**** Page extract

While most of the designers who get credit for the Arts and Crafts movement are men, there were many significant and brilliant female designers and artisans who moved it forward both aesthetically and politically. The Movement in the United States was also equivocal on gender issues: while it counted many women among its practitioners and advocates, including a few prominent ones such as Jane Addams and the architect Julia Morgan, few women Arts & Crafts artists received significant recognition during their lifetimes, and some were even limited to the type of labor that they were allowed to perform in the creative process. In England, William Morris’s wife, named Jane Morris was in fact a prolific embroiderer in the movement.
21. Silver Jewelry, Semi-Precious Stones
Silver was and is less expensive than gold, and less of a status symbol. So, for Arts and Crafts jewelers, it was the material of choice. In order to further stay away from the opulence of the Victorian period, they mostly stayed away from precious stones, veering more towards Baroque pearls, mother-of-pearl and odd “toothy” freshwater pearls were used often. Stones such as moonstone, turquoise, garnet, opal, and amethyst were usually cut en cabochon (Ruskin had an objection to faceted gems) and generally collet-set. A hammered texture in the silver was popular for its softer luster and its departure from smooth, shiny, machine-made counterparts. Today, jewelers have taken the handmade approach to the next level, molding out of soft wax molten creations that then get turned into silver and gold. Back then, more craftsman technique-based approaches were signs of the hand-made. Hand-painted enamel as a decorative element was an important mechanism for separating the handmade from machine-made. The use of leaves was an often employed distinguishing design element. The leaf design of some artisans was so unique that now historians will use this as a sign to mark their handiwork. Medieval and Renaissance styling were the overwhelming design motif with necklaces, pendants, clasps, and buckles the most popular and useful items produced. The melding of Gothic and Renaissance Revival, Art Nouveau, and Edwardian styles all happening concurrently was combined with the hand-made approach and the downscale materials.

********
**** Data

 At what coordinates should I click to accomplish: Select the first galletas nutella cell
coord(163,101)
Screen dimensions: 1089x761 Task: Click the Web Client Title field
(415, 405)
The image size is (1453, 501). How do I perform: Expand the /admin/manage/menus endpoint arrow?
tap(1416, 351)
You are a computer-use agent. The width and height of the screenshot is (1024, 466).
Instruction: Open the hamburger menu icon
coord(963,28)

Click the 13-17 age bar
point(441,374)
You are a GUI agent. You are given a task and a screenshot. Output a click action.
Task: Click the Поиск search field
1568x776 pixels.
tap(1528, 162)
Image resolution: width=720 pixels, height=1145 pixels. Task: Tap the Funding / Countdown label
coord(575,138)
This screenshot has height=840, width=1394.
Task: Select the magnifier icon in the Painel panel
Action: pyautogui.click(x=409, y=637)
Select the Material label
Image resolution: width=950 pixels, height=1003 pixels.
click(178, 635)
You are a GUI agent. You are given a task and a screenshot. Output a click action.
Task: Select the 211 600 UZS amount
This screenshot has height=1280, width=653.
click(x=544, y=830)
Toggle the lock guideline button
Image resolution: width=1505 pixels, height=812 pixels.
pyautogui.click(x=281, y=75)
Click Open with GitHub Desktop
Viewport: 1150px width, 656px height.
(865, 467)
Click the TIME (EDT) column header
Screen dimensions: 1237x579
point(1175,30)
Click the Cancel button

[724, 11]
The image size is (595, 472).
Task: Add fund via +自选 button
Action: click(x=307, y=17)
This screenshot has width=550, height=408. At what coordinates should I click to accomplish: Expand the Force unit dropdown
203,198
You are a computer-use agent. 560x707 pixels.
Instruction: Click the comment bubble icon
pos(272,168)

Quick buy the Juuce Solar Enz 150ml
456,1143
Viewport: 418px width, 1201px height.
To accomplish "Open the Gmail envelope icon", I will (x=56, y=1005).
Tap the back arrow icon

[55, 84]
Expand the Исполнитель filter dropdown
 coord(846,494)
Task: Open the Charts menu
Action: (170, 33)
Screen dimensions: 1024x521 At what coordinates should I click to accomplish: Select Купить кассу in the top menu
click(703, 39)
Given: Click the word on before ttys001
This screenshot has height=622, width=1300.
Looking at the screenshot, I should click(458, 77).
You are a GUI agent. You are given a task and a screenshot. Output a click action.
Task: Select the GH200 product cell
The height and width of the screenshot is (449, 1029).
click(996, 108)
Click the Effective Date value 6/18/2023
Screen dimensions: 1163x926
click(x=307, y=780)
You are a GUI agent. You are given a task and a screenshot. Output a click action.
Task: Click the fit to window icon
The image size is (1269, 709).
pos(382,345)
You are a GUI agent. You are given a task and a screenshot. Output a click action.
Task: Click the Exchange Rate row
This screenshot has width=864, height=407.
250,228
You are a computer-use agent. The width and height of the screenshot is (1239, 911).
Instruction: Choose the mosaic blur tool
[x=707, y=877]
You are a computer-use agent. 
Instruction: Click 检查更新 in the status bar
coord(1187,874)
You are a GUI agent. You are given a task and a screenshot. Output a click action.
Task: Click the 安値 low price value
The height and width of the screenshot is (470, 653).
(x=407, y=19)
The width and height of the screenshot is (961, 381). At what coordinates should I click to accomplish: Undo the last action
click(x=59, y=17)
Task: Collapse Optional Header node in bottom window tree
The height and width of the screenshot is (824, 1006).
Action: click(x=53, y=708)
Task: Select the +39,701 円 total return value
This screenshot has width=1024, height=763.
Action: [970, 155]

********

• Problem set:
1. Which stones does the Arts and Crafts text say were usually cut en cabochon?
2. Reproduce the Arts and Crafts text word for word from "While most of" to "in the movement.".
The listing has no connection to the Arts and Crafts text.

• Outputs for the tasks:
1. Moonstone, turquoise, garnet, opal, and amethyst.

2.
While most of the designers who get credit for the Arts and Crafts movement are men, there were many significant and brilliant female designers and artisans who moved it forward both aesthetically and politically. The Movement in the United States was also equivocal on gender issues: while it counted many women among its practitioners and advocates, including a few prominent ones such as Jane Addams and the architect Julia Morgan, few women Arts & Crafts artists received significant recognition during their lifetimes, and some were even limited to the type of labor that they were allowed to perform in the creative process. In England, William Morris’s wife, named Jane Morris was in fact a prolific embroiderer in the movement.